Независимость как главная скрепа
Деловые районы Алма-Аты похожи на центр любого крупного советского города: широкие улицы, которые в народе до сих пор называют по-старому (Фурманова, а не Назарбаева; Комсомольская, а не Толе-би), сталинки, учитывающие, правда, национальный колорит. Кажется, за годы независимости город не претерпел существенных изменений, в отличие от Нур-Султана.
Здесь практически не видно мечетей, хай-тека, но зато много уютных ресторанчиков и баров. Местная молодежь мало отличается от московской. Уличные музыканты исполняют песни популярной панк-группы «Порнофильмы», которая пытается заявлять о себе как о музыке протеста и социальной критики.

—————

» **ПОСТАВЛЕННАЯ ЦЕЛЬ**: Пожалуйста, выпишите статью об Алма-Ате полностью, не меняя в ней ни слова.

» **ПОКАЗАННЫЕ ДАННЫЕ**:
—————

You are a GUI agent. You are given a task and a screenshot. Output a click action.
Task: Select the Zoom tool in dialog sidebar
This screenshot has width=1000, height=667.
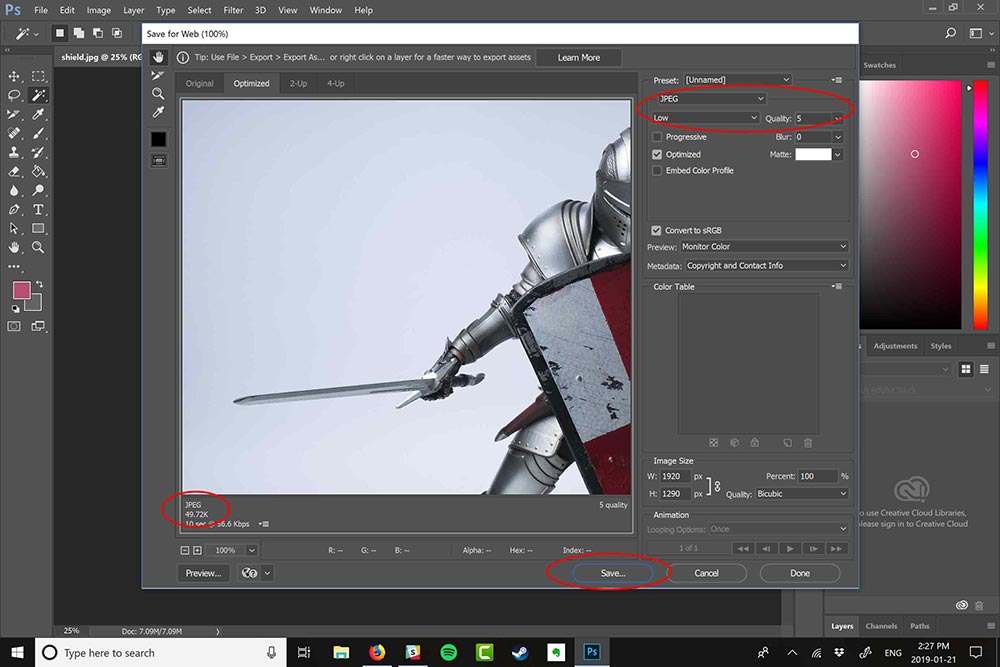coord(158,94)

—————

» **ВЫПОЛНЕННОЕ ЗАДАНИЕ**:
Независимость как главная скрепа
Деловые районы Алма-Аты похожи на центр любого крупного советского города: широкие улицы, которые в народе до сих пор называют по-старому (Фурманова, а не Назарбаева; Комсомольская, а не Толе-би), сталинки, учитывающие, правда, национальный колорит. Кажется, за годы независимости город не претерпел существенных изменений, в отличие от Нур-Султана.
Здесь практически не видно мечетей, хай-тека, но зато много уютных ресторанчиков и баров. Местная молодежь мало отличается от московской. Уличные музыканты исполняют песни популярной панк-группы «Порнофильмы», которая пытается заявлять о себе как о музыке протеста и социальной критики.